The government admits that the law of this case was established in NOPSI II. Lone Steer merely reaffirms Oklahoma Press and does not alter our previous application of the Barlow's standard in NOPSI II. Consequently, since no intervening Supreme Court ruling has overturned NOPSI II, that decision is still the law of this case and is controlling. See Morrow v. Dillard, 580 F.2d 1284, 1289-90 (5th Cir.1978).
Our decision does not necessarily drive a wooden stake through the heart of the government's compliance efforts in this case. We remind the parties that in NOPSI III we vacated the district court opinion "without prejudice to the agency seeking review in a proper administrative and legal manner." In other words, if the government wishes to inspect NOPSI's facilities or to examine the documents on NOPSI's protected premises it can seek an administrative warrant, assuming there are no statute of limitations problems. Alternatively, the government can also file a Fed.R.Civ.P. Rule 15 motion in the district court and request that NOPSI's records be produced at an off site location. The grant of such a motion, 11 years after this suit was originally filed, is left to the discretion of the trial court.

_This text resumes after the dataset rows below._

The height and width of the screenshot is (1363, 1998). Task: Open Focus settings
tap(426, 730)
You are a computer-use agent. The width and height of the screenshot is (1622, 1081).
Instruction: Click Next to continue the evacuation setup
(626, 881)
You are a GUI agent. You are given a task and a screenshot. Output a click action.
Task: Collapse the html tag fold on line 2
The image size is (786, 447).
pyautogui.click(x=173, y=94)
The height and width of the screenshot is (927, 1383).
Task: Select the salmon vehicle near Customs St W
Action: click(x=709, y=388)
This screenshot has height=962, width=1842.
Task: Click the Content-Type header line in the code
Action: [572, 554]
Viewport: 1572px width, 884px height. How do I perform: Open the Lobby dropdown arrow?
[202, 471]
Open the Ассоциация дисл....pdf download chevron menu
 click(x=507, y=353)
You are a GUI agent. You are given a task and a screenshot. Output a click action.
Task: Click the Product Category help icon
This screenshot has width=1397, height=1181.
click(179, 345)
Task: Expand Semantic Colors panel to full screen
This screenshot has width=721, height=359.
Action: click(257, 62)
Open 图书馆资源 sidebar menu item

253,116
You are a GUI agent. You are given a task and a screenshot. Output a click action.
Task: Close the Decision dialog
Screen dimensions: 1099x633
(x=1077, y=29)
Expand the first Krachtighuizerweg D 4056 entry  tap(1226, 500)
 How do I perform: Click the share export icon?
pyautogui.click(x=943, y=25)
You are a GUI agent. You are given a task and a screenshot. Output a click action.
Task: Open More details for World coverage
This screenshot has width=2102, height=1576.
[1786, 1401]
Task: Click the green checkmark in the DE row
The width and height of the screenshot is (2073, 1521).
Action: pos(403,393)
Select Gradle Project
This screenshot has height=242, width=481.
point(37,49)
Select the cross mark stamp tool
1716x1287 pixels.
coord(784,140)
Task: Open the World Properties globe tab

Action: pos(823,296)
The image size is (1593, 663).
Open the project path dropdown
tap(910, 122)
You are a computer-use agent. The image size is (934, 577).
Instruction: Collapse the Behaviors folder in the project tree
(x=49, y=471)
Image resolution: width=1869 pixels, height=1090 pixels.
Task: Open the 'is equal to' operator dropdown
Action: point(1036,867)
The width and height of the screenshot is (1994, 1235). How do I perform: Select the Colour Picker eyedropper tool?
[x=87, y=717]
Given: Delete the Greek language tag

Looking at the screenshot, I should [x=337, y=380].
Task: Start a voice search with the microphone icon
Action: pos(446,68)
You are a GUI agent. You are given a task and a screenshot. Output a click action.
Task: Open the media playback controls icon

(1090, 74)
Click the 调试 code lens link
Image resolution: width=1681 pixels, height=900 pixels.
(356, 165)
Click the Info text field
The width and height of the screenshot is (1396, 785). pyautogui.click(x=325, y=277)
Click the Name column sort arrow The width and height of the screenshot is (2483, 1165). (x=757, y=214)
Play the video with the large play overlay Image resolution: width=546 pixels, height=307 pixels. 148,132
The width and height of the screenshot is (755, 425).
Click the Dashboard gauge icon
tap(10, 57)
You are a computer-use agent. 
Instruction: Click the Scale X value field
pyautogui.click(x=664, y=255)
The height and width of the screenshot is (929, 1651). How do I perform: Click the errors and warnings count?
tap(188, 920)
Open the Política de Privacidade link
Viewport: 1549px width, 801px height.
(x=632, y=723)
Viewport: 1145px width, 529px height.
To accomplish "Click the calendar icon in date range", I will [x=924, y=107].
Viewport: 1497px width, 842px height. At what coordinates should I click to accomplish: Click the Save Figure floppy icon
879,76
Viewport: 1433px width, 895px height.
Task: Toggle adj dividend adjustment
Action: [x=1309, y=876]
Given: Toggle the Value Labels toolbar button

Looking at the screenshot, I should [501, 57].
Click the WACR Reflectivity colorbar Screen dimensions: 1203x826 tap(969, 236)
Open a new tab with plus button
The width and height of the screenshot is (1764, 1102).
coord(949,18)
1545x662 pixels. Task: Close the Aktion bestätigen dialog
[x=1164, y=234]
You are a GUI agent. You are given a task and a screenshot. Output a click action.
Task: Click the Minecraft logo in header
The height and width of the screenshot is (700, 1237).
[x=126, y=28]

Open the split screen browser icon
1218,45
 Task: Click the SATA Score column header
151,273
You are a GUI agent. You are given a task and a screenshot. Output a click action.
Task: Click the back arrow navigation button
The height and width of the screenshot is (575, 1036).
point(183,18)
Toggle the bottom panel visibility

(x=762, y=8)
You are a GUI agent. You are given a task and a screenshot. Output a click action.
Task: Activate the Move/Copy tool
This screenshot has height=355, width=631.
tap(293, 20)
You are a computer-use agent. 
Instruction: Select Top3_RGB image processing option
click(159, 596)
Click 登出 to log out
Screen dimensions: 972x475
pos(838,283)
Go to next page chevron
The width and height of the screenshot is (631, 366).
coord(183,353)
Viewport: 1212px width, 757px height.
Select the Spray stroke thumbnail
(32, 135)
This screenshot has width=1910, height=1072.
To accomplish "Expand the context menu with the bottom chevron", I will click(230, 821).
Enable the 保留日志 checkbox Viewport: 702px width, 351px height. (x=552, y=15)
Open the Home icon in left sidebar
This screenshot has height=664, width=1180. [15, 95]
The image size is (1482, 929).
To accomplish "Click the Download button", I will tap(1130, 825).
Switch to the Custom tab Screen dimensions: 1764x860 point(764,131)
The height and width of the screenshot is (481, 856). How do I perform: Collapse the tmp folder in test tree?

For the reasons discussed above the Petition for Rehearing is DENIED.
No member of the panel nor Judge in the regular active service of this Court having requested that this Court be polled on rehearing en banc (Federal Rules of Appellate Procedure and Local Rule 35), the suggestion for Rehearing En Banc is DENIED.
The Contract Compliance Manual lists many components to a compliance review including "physical inspection of [a] contractor's establishment." The Manual enumerates seven guidelines for a "physical tour of [the] plant" where an OFCCP official is to make observations, which could redound against the company. The instructions admonish the official to observe:
(1) Organizational units in which minorities or women are not employed, or only in token numbers;
(2) Organizational units with concentrations of minorities and women, and their working conditions;
(3) Whether adequate physical facilities exist for both sexes;
(4) Whether there are any segregated facilities;
(5) Whether OFCCP and EEOC posters, contractors' yearly policy statement and other documents are adequately displayed;
(6) Whether men and women, or minorities and non-minorities, are performing similar work under different job titles, ....
(7) Whether the contractor has made reasonable accommodations and accessibility for handicapped individuals and covered veterans.
The district court, 550 F.Supp. 911, enjoined NOPSI from "[r]efusing to allow the United States ... access, upon reasonable notice, to conduct compliance reviews which may include: (a) entry upon NOPSI property for the examination of NOPSI's facilities, and (b) examination and copying of NOPSI's books, records, accounts, and other relevant material for the purpose of ascertaining NOPSI's compliance with Executive Order 11,246...."
The government sought to: "enter upon, inspect, and observe any and all facilities maintained and/or used by NOPSI, and the job functions of employees within those facilities. This inspection shall include, but not be limited to, the observation at such facilities of employees in every NOPSI job classification and line of progression in the performance of their employment responsibilities."